GIVEN INFORMATION:
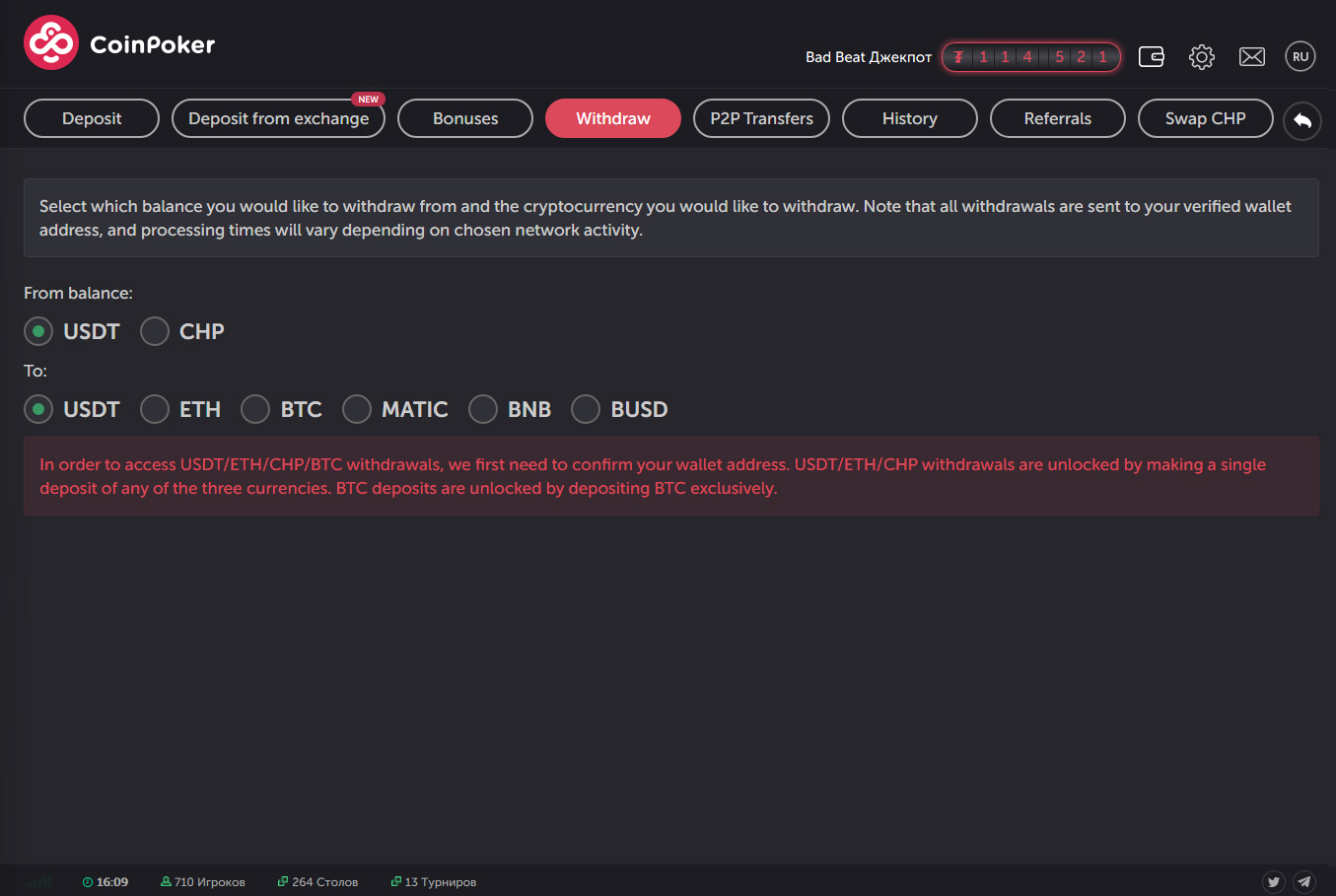Click the CoinPoker logo icon
The image size is (1336, 896).
coord(51,43)
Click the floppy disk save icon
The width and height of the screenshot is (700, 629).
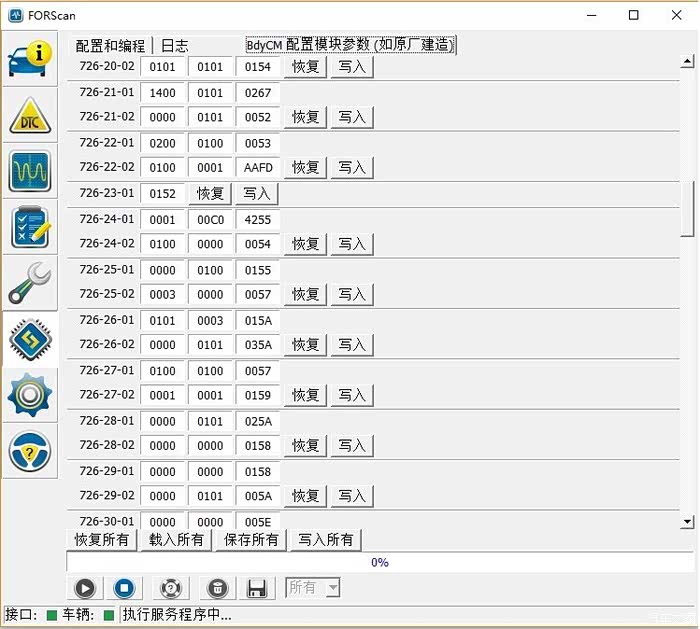pos(256,588)
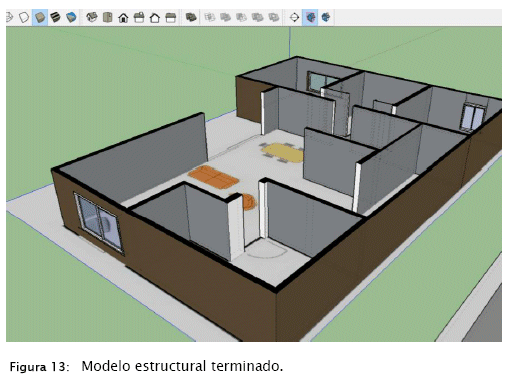Choose the Union solid tool
The width and height of the screenshot is (512, 378).
click(x=226, y=17)
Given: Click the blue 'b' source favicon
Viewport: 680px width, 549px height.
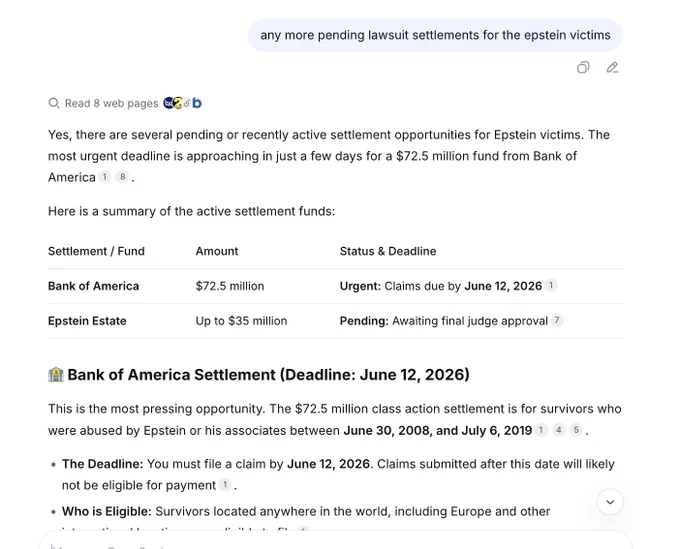Looking at the screenshot, I should (x=197, y=103).
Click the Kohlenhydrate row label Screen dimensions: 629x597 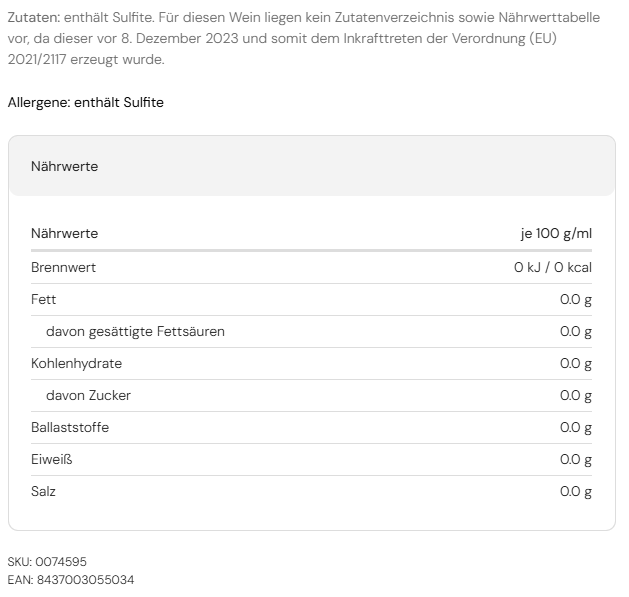76,364
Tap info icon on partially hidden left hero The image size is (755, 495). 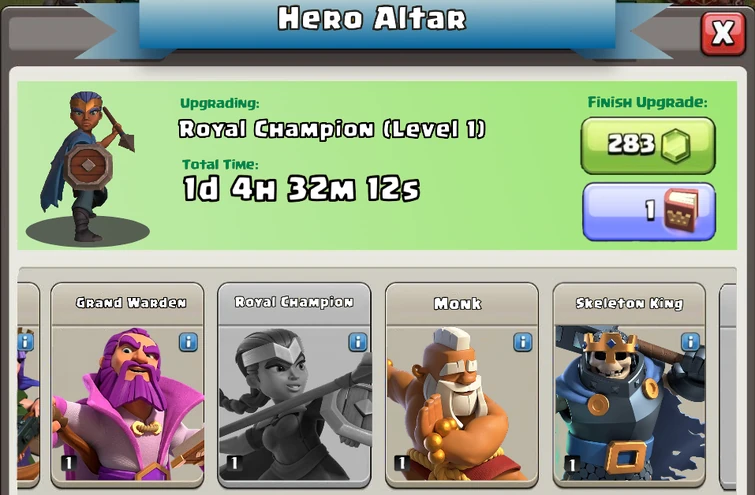26,342
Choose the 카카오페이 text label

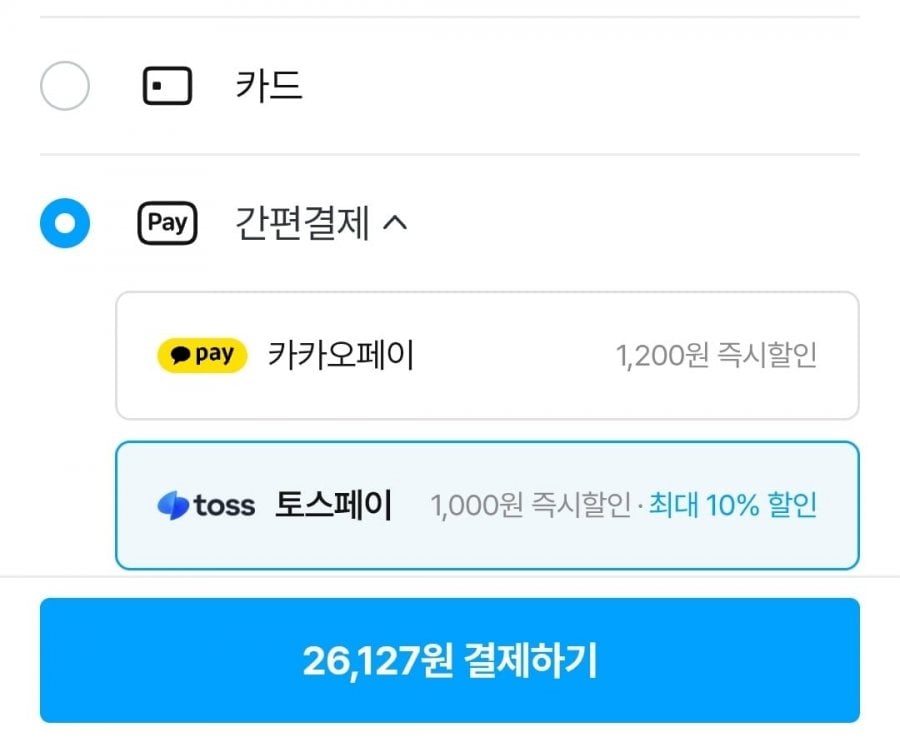(x=341, y=355)
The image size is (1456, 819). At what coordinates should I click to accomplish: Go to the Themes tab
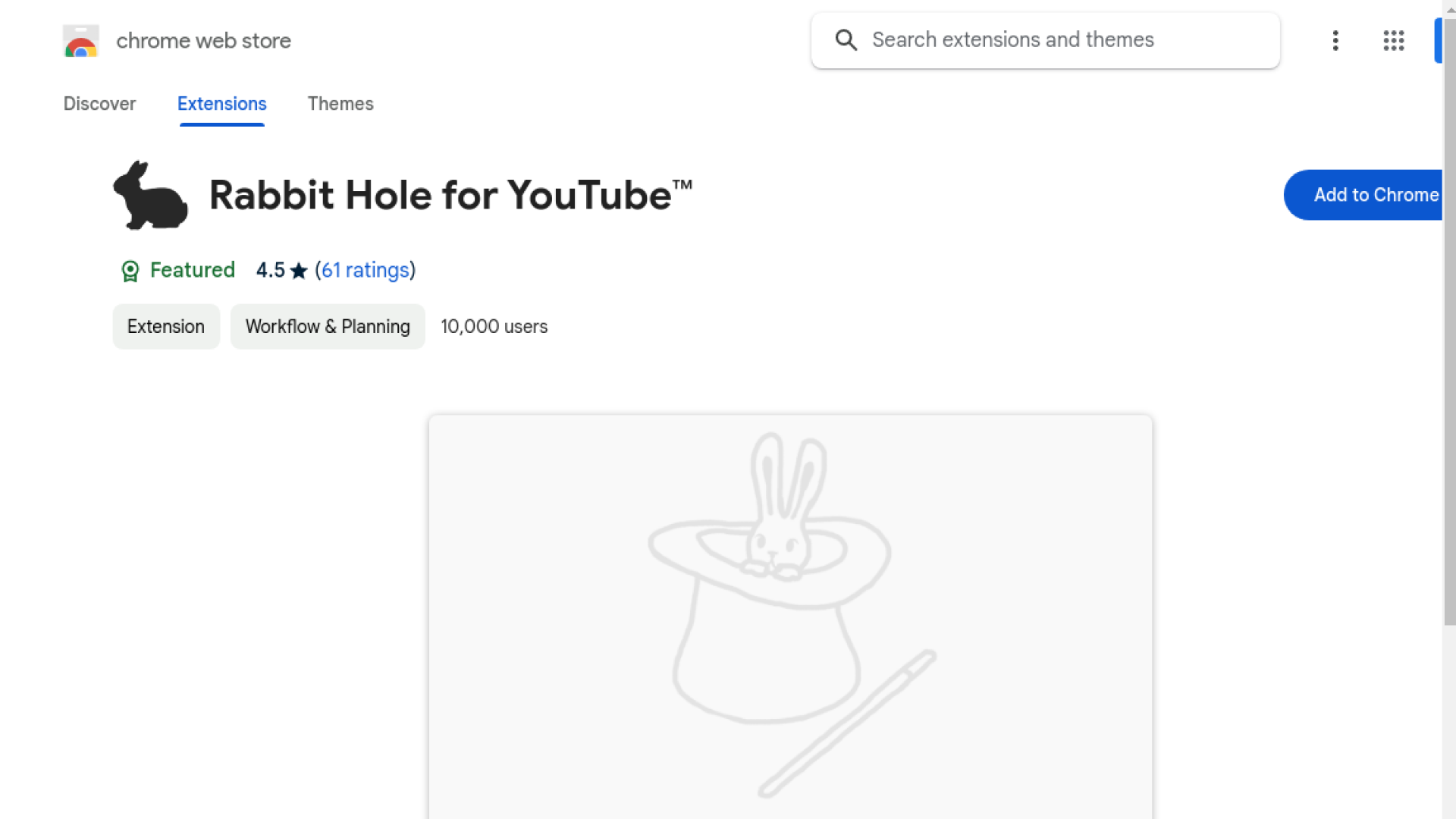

EXERCISE: Switch "Themes" to "Settings" in the lines of the listing from the one containing "Choose the 카카오페이 text label" through the end, and write out those lines with nothing else changed and the pictures left out.

ANSWER FOR THE TASK:
Choose the 카카오페이 text label

(x=341, y=355)
The image size is (1456, 819). At what coordinates should I click to accomplish: Go to the Settings tab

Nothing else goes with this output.